## ACTIVITY
A faithful copy of all the data below, please; leave no line out.

## Saved entries
-- Opening Marker --

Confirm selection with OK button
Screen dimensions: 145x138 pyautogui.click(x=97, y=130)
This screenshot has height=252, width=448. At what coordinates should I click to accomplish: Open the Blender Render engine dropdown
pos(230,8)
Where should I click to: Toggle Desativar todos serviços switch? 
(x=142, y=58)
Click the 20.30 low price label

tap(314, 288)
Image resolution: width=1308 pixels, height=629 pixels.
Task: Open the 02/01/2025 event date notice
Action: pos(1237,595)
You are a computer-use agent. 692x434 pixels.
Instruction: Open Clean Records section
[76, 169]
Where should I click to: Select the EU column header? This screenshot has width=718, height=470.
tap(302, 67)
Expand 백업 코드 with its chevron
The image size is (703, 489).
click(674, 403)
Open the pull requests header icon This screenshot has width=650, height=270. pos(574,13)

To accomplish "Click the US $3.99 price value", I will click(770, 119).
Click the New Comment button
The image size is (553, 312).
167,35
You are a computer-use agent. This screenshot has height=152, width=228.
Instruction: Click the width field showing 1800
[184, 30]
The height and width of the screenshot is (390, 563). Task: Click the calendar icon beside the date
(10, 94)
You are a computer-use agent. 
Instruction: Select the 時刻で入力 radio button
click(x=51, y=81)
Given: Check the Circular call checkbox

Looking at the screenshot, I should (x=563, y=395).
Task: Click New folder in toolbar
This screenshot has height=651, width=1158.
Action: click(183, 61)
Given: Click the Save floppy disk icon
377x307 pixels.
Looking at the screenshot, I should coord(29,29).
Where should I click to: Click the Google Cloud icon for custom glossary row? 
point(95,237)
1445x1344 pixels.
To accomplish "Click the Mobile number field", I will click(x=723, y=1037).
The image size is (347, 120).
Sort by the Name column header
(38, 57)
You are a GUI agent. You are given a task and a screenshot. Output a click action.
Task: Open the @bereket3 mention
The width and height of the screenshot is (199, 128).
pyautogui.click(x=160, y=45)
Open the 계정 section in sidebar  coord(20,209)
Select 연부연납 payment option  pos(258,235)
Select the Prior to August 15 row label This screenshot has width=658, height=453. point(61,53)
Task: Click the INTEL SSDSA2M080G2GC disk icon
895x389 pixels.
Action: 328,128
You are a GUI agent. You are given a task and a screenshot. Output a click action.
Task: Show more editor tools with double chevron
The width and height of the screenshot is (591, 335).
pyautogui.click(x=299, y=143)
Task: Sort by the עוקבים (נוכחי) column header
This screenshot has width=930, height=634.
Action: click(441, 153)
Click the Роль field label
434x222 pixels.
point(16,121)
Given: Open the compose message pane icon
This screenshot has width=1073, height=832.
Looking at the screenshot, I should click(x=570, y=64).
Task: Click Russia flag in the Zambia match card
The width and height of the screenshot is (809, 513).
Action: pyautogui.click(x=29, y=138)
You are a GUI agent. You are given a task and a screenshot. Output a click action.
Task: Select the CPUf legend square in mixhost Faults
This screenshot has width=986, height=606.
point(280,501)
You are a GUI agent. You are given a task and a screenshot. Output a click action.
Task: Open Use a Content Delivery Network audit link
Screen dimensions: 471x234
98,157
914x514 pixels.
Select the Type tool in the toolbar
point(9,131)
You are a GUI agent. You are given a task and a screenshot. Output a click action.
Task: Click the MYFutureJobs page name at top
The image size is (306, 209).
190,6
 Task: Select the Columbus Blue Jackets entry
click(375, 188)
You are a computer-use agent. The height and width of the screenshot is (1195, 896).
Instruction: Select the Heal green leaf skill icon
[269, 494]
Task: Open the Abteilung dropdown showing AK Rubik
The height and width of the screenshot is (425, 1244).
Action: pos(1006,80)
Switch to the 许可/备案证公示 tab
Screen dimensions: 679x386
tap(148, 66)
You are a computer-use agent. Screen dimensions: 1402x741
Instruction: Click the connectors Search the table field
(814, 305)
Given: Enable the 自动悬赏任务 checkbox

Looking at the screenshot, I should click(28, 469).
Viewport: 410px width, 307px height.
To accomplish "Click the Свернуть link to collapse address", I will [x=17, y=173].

-- Closing Marker --

## RESPONSE
Confirm selection with OK button
Screen dimensions: 145x138 pyautogui.click(x=97, y=130)
This screenshot has height=252, width=448. At what coordinates should I click to accomplish: Open the Blender Render engine dropdown
pos(230,8)
Where should I click to: Toggle Desativar todos serviços switch? 
(x=142, y=58)
Click the 20.30 low price label

tap(314, 288)
Image resolution: width=1308 pixels, height=629 pixels.
Task: Open the 02/01/2025 event date notice
Action: pos(1237,595)
You are a computer-use agent. 692x434 pixels.
Instruction: Open Clean Records section
[76, 169]
Where should I click to: Select the EU column header? This screenshot has width=718, height=470.
tap(302, 67)
Expand 백업 코드 with its chevron
The image size is (703, 489).
click(674, 403)
Open the pull requests header icon This screenshot has width=650, height=270. pos(574,13)

To accomplish "Click the US $3.99 price value", I will click(770, 119).
Click the New Comment button
The image size is (553, 312).
167,35
You are a computer-use agent. This screenshot has height=152, width=228.
Instruction: Click the width field showing 1800
[184, 30]
The height and width of the screenshot is (390, 563). Task: Click the calendar icon beside the date
(10, 94)
You are a computer-use agent. 
Instruction: Select the 時刻で入力 radio button
click(x=51, y=81)
Given: Check the Circular call checkbox

Looking at the screenshot, I should (x=563, y=395).
Task: Click New folder in toolbar
This screenshot has height=651, width=1158.
Action: click(183, 61)
Given: Click the Save floppy disk icon
377x307 pixels.
Looking at the screenshot, I should coord(29,29).
Where should I click to: Click the Google Cloud icon for custom glossary row? 
point(95,237)
1445x1344 pixels.
To accomplish "Click the Mobile number field", I will click(x=723, y=1037).
The image size is (347, 120).
Sort by the Name column header
(38, 57)
You are a GUI agent. You are given a task and a screenshot. Output a click action.
Task: Open the @bereket3 mention
The width and height of the screenshot is (199, 128).
pyautogui.click(x=160, y=45)
Open the 계정 section in sidebar  coord(20,209)
Select 연부연납 payment option  pos(258,235)
Select the Prior to August 15 row label This screenshot has width=658, height=453. point(61,53)
Task: Click the INTEL SSDSA2M080G2GC disk icon
895x389 pixels.
Action: 328,128
You are a GUI agent. You are given a task and a screenshot. Output a click action.
Task: Show more editor tools with double chevron
The width and height of the screenshot is (591, 335).
pyautogui.click(x=299, y=143)
Task: Sort by the עוקבים (נוכחי) column header
This screenshot has width=930, height=634.
Action: click(441, 153)
Click the Роль field label
434x222 pixels.
point(16,121)
Given: Open the compose message pane icon
This screenshot has width=1073, height=832.
Looking at the screenshot, I should click(x=570, y=64).
Task: Click Russia flag in the Zambia match card
The width and height of the screenshot is (809, 513).
Action: pyautogui.click(x=29, y=138)
You are a GUI agent. You are given a task and a screenshot. Output a click action.
Task: Select the CPUf legend square in mixhost Faults
This screenshot has width=986, height=606.
point(280,501)
You are a GUI agent. You are given a task and a screenshot. Output a click action.
Task: Open Use a Content Delivery Network audit link
Screen dimensions: 471x234
98,157
914x514 pixels.
Select the Type tool in the toolbar
point(9,131)
You are a GUI agent. You are given a task and a screenshot. Output a click action.
Task: Click the MYFutureJobs page name at top
The image size is (306, 209).
190,6
 Task: Select the Columbus Blue Jackets entry
click(375, 188)
You are a computer-use agent. The height and width of the screenshot is (1195, 896).
Instruction: Select the Heal green leaf skill icon
[269, 494]
Task: Open the Abteilung dropdown showing AK Rubik
The height and width of the screenshot is (425, 1244).
Action: pos(1006,80)
Switch to the 许可/备案证公示 tab
Screen dimensions: 679x386
tap(148, 66)
You are a computer-use agent. Screen dimensions: 1402x741
Instruction: Click the connectors Search the table field
(814, 305)
Given: Enable the 自动悬赏任务 checkbox

Looking at the screenshot, I should click(28, 469).
Viewport: 410px width, 307px height.
To accomplish "Click the Свернуть link to collapse address", I will [x=17, y=173].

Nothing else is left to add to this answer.